Entre as drogas pesquisadas, os inalantes e alucinógenos foram as menos utilizadas. A maioria dos entrevistados afirmou ter apenas experimentado (fez uso em poucos episódios: uma a três vezes) ou utilizado por menos de um ano, e, entre aqueles que a utilizaram, a frequência semanal também foi baixa: a maior parte afirmou usar menos que uma vez por semana.

Os inalantes tiveram um uso na vida considerável: 42,9% no grupo de início de tratamento contra 38,1% no grupo no terceiro mês de tratamento. No entanto, no grupo de início de tratamento, apenas 3,3% relataram uso no último ano e 0,5%, no último mês. Já no grupo de terceiro mês ninguém afirmou ter usado inalantes no ano e no último mês. Isso revela que, apesar de grande parcela de pacientes ter tido contato com essas drogas, elas, possivelmente, não são o principal motivador pela busca pelo tratamento. Os inalantes têm como característica serem drogas usadas por jovens no período de inicialização, sendo substituídos por drogas consideradas mais "pesadas" no decorrer do processo de abuso11,35.

Os alucinógenos apresentaram um padrão de uso semelhante ao dos inalantes. Entretanto, os alucinógenos são descritos como drogas de uso esporádico, ligados a eventos especiais, como festas e rituais36.

O baixo número de mulheres dependentes de drogas em tratamento nos CAPS-AD revela a importância de estratégias, no âmbito da atenção básica, que possam criar condições para que elas, primeiro, acessem o serviço e, posteriormente, apropriem-se do tratamento necessário, a fim de que possam encontrar o apoio que precisam para a sua recuperação. Nesse sentido, é preciso que o serviço leve em consideração as singularidades das mulheres, considerando os aspectos que permeiam o universo das usuárias de drogas. Da mesma forma, é necessária a atenção ao processo de tratamento dos pacientes mais jovens, por meio do desenvolvimento e execução de ações específicas que englobem a atração e manutenção no tratamento.

No que se refere aos padrões de uso de drogas, este estudo pôde demonstrar que a maioria dos pacientes dos CAPS-AD utiliza, ao longo da vida, vários tipos de substâncias psicoativas, algumas com característica de uso esporádico ou de experimentação, como os inalantes e alucinógenos, e outras com característica de uso prolongado, frequente e recente, como o álcool, o tabaco e o crack.

Pelo seu caráter de fácil acesso, o álcool e o tabaco, drogas lícitas, apresentam-se como sendo as mais consumidas pelos pacientes dos CAPS-AD. São diversos os agravos à saúde já relacionados a essas drogas. Nesse sentido, ressalta-se a importância de ações de prevenção para abuso dessas drogas na população de forma geral, bem como estratégias específicas que atentem para a problemática de abuso de drogas lícitas pelos pacientes de CAPS-AD, mesmo entre aqueles cujo principal motivador da busca pelo tratamento foram as drogas ilícitas.
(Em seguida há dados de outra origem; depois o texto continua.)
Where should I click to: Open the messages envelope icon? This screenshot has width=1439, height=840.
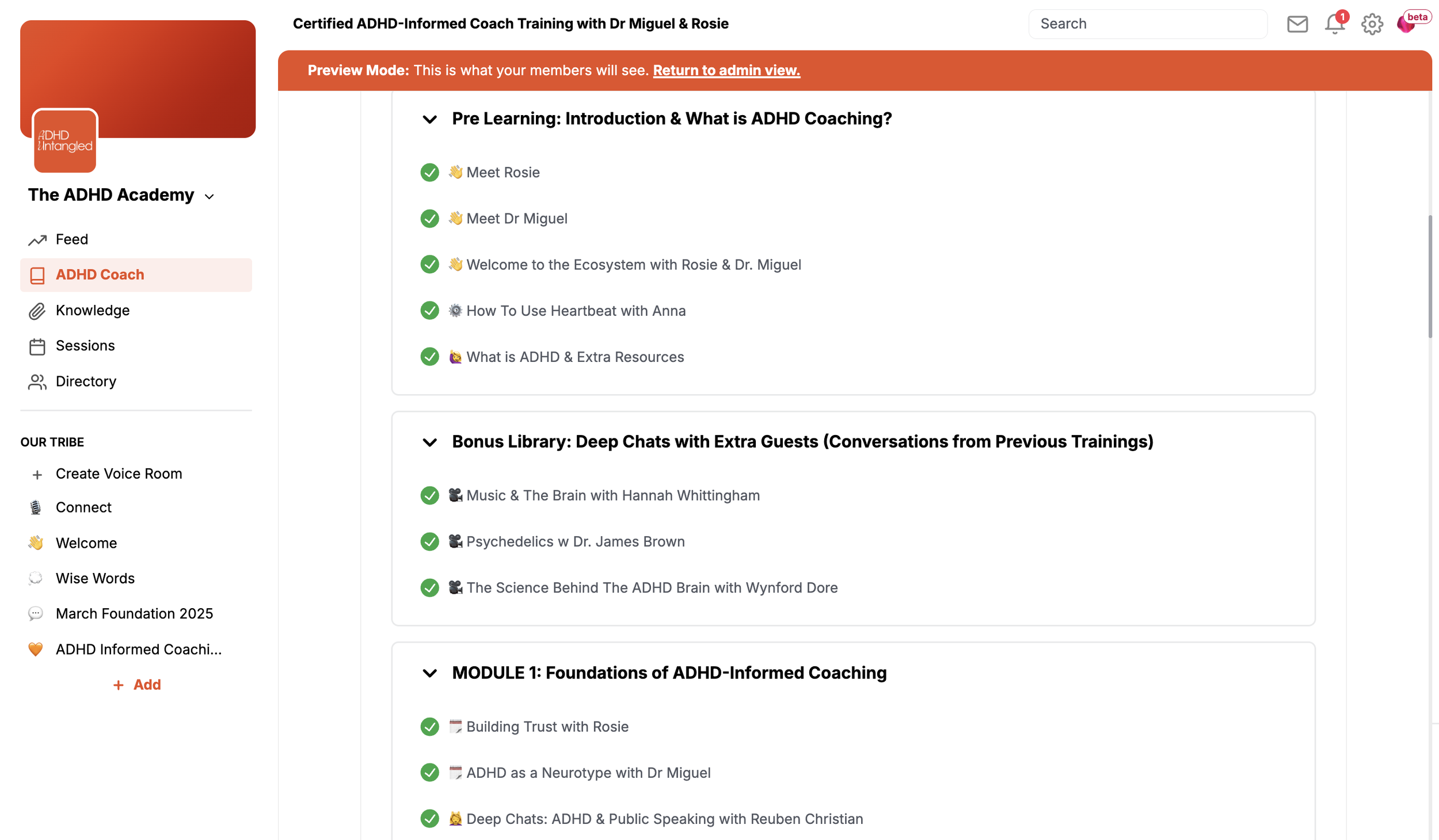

O fato de a amostra pretendida entre os pacientes de terceiro mês não ter sido alcançada pode ser um fator limitante desta pesquisa, ao passo que também reflete a dificuldade de indivíduos dependentes de drogas manterem-se em tratamento por períodos mais prolongados. O presente estudo, por características da sua própria natureza, não permitiu evidenciar os motivos que levaram às diferenças observadas, pois comparou dois grupos distintos em diferentes fases de tratamento. Outra limitação importante foi a não realização de diagnóstico de dependência para drogas específicas, mas apenas a caracterização em uso e não uso da drogas pesquisadas.

A principal contribuição desta pesquisa é a produção de informações sobre as características do público atendido pelos CAPS-AD, podendo subsidiar o desenvolvimento de estratégias efetivas para o tratamento e a detecção de grupos vulneráveis específicos. É também importante para a evidenciação de uma demanda reprimida, isto é, usuários que não buscam, ou, por motivos diversos, não chegam aos CAPS-AD. Dessa forma, novos estudos são necessários para compreender por que determinados grupos, como mulheres e moradores de rua, não acessam o CAPS-AD, e os motivos pelos quais grupos com determinadas características não se mantêm em tratamento.